The following code shows how to use the CRUD repository:

@Autowired
private ElasticSearchRepositoryFactory factory;

public void method() {
  final ElasticRepository<Person> repository = factory.create(Person.class);
  
  final Person person = Person.builder().id("").firstname("John").lastname("Smith").build();
  final Person withId = repository.save(person);
  
  // Find by id
  final Optional<Person> byId = repository.findOne(withId.getId());
  assertTrue(repository.exists(byId));
  
  // Search by firstname (with "not_analyzed" string mapping)
  final TermQueryBuilder term = new TermQueryBuilder("firstname", PERSON.getFirstname());
  final List<Person> found = repository.search(term);
  assertTrue(found.contains(byId));
  
  // Delete from Elasticsearch definitively
  repository.delete(withId.getId());
  assertFalse(repository.exists(byId));
}

Also, scrolling through massive amount of results is made dead easy with the scrolling API:

@Autowired
private DatabaseScrollingFactory factory;

public void example() {
  // Incorporated bulk delete
  factory
    .newScroll("myIndex")
    .withQuery(new MatchAllQueryBuilder())
    .scroll(factory.bulkDelete());
  
}

You simply have to implement the DatabaseScroll interface:

@FunctionalInterface
public interface DatabaseScroll {

  default void onStartBatch() throws IOException {

  }

  void accept(SearchHit hit) throws IOException;

  default void onEndBatch() throws IOException {

  }
}

Type mapping

Beans stored in Elasticsearch must have _source field enabled: see https://www.elastic.co/guide/en/elasticsearch/reference/current/mapping-source-field.html. The following example Json shows how to enable _source field:

{
  "template": "datas",
  "settings": {
    "number_of_shards": 5,
    "number_of_replicas": 1,
    "index.refresh_interval": -1,
  },
  "mappings": {
    "_default_": {
      "_all": {
          "enabled": false
       },
       "_source": {
          "enabled": true
       }
    }
  }
}

Index refresh

Every mutating query (insert, delete) performed on the index automatically refreshes it. I would recommend to disable index refresh as shows in the Json above.

Json Serialization

The Json serialization is configured to use Jackson by default.
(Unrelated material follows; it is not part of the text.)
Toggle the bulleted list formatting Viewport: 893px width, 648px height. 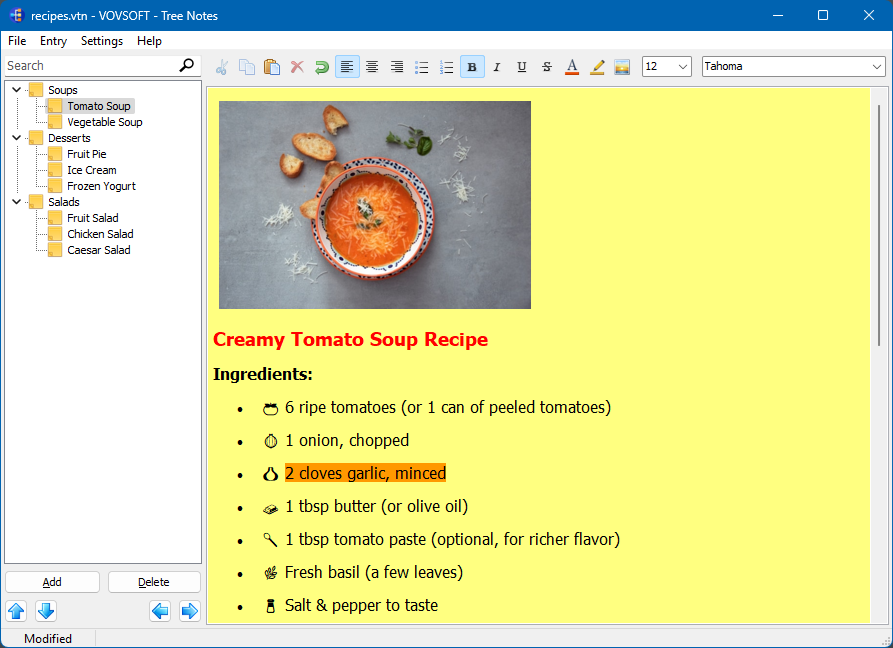[x=421, y=66]
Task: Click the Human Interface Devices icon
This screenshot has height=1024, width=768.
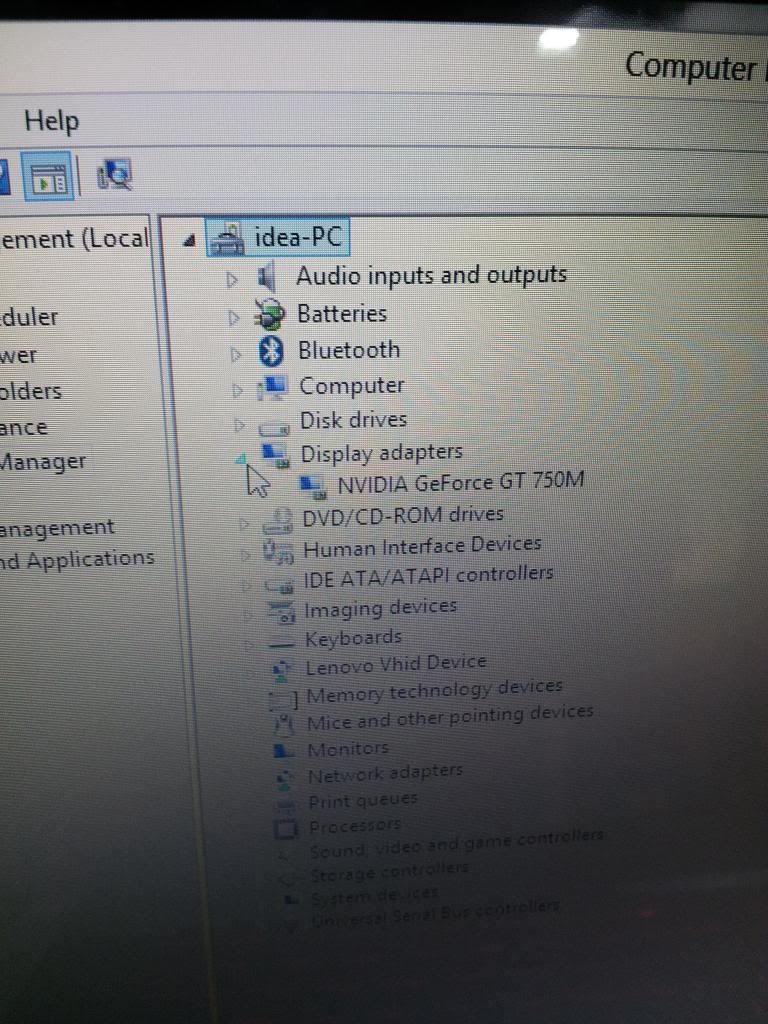Action: coord(277,550)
To use Jackson Json serialization, simply add Jackson as dependency:

<dependency>
	<groupId>com.fasterxml.jackson.core</groupId>
	<artifactId>jackson-databind</artifactId>
	<version>${jackson.version}</version>
</dependency>

Replace ${jackson.version} with the version you are using.

If you intend to use your own Json serialization mechanism (like Gson), please provide an implementation for the JsonSerializationFactory interface.

Elasticsearch Client

An instance of the Elasticsearch Client must be provided.